All of the entries below are to be repeated word for word.

·····

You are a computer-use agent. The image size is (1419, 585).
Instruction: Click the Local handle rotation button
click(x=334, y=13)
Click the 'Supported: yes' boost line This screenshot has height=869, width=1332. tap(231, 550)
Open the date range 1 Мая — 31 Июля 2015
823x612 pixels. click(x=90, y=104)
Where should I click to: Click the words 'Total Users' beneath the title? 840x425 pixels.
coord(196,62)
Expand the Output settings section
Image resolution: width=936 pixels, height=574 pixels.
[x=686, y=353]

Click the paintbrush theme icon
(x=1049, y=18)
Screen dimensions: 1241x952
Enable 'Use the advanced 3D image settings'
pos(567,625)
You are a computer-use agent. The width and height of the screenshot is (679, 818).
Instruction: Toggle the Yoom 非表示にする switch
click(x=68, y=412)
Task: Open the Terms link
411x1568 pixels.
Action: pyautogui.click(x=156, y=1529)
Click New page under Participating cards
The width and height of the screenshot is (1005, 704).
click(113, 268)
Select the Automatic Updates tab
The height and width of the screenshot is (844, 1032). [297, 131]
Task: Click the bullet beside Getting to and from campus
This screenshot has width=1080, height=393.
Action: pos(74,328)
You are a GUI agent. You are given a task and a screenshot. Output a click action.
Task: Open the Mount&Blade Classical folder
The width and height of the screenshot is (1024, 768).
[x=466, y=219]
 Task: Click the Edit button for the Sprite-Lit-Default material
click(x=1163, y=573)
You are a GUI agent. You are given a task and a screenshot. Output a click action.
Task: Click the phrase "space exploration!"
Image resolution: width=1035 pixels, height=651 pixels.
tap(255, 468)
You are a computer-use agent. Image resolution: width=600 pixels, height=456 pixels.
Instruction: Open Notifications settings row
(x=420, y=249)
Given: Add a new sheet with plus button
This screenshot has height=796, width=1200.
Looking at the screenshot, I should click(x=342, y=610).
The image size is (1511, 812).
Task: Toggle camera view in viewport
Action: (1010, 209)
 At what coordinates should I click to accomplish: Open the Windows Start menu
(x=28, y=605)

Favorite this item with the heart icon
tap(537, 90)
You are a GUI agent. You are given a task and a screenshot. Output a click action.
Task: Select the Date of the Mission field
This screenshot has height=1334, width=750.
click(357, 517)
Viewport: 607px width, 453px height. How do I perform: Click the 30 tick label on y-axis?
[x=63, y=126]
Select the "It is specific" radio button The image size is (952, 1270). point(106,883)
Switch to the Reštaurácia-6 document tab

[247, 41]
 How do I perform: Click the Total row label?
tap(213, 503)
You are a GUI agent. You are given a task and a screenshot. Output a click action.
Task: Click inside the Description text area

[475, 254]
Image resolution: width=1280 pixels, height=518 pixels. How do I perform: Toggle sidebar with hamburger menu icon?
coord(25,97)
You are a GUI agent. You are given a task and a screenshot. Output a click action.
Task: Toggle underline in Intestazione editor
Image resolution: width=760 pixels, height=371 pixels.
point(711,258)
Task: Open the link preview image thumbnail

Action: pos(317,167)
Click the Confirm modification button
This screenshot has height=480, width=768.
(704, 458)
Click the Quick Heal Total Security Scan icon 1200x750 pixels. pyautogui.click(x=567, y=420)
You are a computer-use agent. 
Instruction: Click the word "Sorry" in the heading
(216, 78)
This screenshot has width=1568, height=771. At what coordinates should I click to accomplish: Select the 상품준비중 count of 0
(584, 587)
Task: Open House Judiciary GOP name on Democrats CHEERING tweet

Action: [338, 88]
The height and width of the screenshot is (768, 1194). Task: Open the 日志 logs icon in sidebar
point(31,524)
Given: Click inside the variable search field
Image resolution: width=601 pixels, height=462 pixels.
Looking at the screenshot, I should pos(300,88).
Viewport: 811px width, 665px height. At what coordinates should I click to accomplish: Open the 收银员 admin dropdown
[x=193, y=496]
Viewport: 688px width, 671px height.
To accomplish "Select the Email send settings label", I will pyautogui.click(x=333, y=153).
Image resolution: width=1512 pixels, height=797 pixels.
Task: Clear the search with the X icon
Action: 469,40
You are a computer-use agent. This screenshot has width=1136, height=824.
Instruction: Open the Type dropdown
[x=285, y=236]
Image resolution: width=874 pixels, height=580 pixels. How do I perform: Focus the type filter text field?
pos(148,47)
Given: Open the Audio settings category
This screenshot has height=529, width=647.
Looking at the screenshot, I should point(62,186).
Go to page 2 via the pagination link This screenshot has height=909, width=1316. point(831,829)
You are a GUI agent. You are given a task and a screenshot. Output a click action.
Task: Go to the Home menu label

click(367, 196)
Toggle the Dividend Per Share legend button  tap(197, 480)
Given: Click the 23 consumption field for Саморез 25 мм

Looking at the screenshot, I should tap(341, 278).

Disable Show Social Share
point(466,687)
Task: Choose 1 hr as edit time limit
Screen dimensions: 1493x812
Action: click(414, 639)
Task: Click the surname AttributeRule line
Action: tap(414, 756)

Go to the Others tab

·····

* Output *
You are a computer-use agent. The image size is (1419, 585).
Instruction: Click the Local handle rotation button
click(x=334, y=13)
Click the 'Supported: yes' boost line This screenshot has height=869, width=1332. tap(231, 550)
Open the date range 1 Мая — 31 Июля 2015
823x612 pixels. click(x=90, y=104)
Where should I click to: Click the words 'Total Users' beneath the title? 840x425 pixels.
coord(196,62)
Expand the Output settings section
Image resolution: width=936 pixels, height=574 pixels.
[x=686, y=353]

Click the paintbrush theme icon
(x=1049, y=18)
Screen dimensions: 1241x952
Enable 'Use the advanced 3D image settings'
pos(567,625)
You are a computer-use agent. The width and height of the screenshot is (679, 818).
Instruction: Toggle the Yoom 非表示にする switch
click(x=68, y=412)
Task: Open the Terms link
411x1568 pixels.
Action: pyautogui.click(x=156, y=1529)
Click New page under Participating cards
The width and height of the screenshot is (1005, 704).
click(113, 268)
Select the Automatic Updates tab
The height and width of the screenshot is (844, 1032). [297, 131]
Task: Click the bullet beside Getting to and from campus
This screenshot has width=1080, height=393.
Action: pos(74,328)
You are a GUI agent. You are given a task and a screenshot. Output a click action.
Task: Open the Mount&Blade Classical folder
The width and height of the screenshot is (1024, 768).
[x=466, y=219]
 Task: Click the Edit button for the Sprite-Lit-Default material
click(x=1163, y=573)
You are a GUI agent. You are given a task and a screenshot. Output a click action.
Task: Click the phrase "space exploration!"
Image resolution: width=1035 pixels, height=651 pixels.
tap(255, 468)
You are a computer-use agent. Image resolution: width=600 pixels, height=456 pixels.
Instruction: Open Notifications settings row
(x=420, y=249)
Given: Add a new sheet with plus button
This screenshot has height=796, width=1200.
Looking at the screenshot, I should click(x=342, y=610).
The image size is (1511, 812).
Task: Toggle camera view in viewport
Action: (1010, 209)
 At what coordinates should I click to accomplish: Open the Windows Start menu
(x=28, y=605)

Favorite this item with the heart icon
tap(537, 90)
You are a GUI agent. You are given a task and a screenshot. Output a click action.
Task: Select the Date of the Mission field
This screenshot has height=1334, width=750.
click(357, 517)
Viewport: 607px width, 453px height. How do I perform: Click the 30 tick label on y-axis?
[x=63, y=126]
Select the "It is specific" radio button The image size is (952, 1270). point(106,883)
Switch to the Reštaurácia-6 document tab

[247, 41]
 How do I perform: Click the Total row label?
tap(213, 503)
You are a GUI agent. You are given a task and a screenshot. Output a click action.
Task: Click inside the Description text area

[475, 254]
Image resolution: width=1280 pixels, height=518 pixels. How do I perform: Toggle sidebar with hamburger menu icon?
coord(25,97)
You are a GUI agent. You are given a task and a screenshot. Output a click action.
Task: Toggle underline in Intestazione editor
Image resolution: width=760 pixels, height=371 pixels.
point(711,258)
Task: Open the link preview image thumbnail

Action: pos(317,167)
Click the Confirm modification button
This screenshot has height=480, width=768.
(704, 458)
Click the Quick Heal Total Security Scan icon 1200x750 pixels. pyautogui.click(x=567, y=420)
You are a computer-use agent. 
Instruction: Click the word "Sorry" in the heading
(216, 78)
This screenshot has width=1568, height=771. At what coordinates should I click to accomplish: Select the 상품준비중 count of 0
(584, 587)
Task: Open House Judiciary GOP name on Democrats CHEERING tweet

Action: [338, 88]
The height and width of the screenshot is (768, 1194). Task: Open the 日志 logs icon in sidebar
point(31,524)
Given: Click inside the variable search field
Image resolution: width=601 pixels, height=462 pixels.
Looking at the screenshot, I should pos(300,88).
Viewport: 811px width, 665px height. At what coordinates should I click to accomplish: Open the 收银员 admin dropdown
[x=193, y=496]
Viewport: 688px width, 671px height.
To accomplish "Select the Email send settings label", I will pyautogui.click(x=333, y=153).
Image resolution: width=1512 pixels, height=797 pixels.
Task: Clear the search with the X icon
Action: 469,40
You are a computer-use agent. This screenshot has width=1136, height=824.
Instruction: Open the Type dropdown
[x=285, y=236]
Image resolution: width=874 pixels, height=580 pixels. How do I perform: Focus the type filter text field?
pos(148,47)
Given: Open the Audio settings category
This screenshot has height=529, width=647.
Looking at the screenshot, I should point(62,186).
Go to page 2 via the pagination link This screenshot has height=909, width=1316. point(831,829)
You are a GUI agent. You are given a task and a screenshot. Output a click action.
Task: Go to the Home menu label

click(367, 196)
Toggle the Dividend Per Share legend button  tap(197, 480)
Given: Click the 23 consumption field for Саморез 25 мм

Looking at the screenshot, I should tap(341, 278).

Disable Show Social Share
point(466,687)
Task: Choose 1 hr as edit time limit
Screen dimensions: 1493x812
Action: click(414, 639)
Task: Click the surname AttributeRule line
Action: tap(414, 756)

Go to the Others tab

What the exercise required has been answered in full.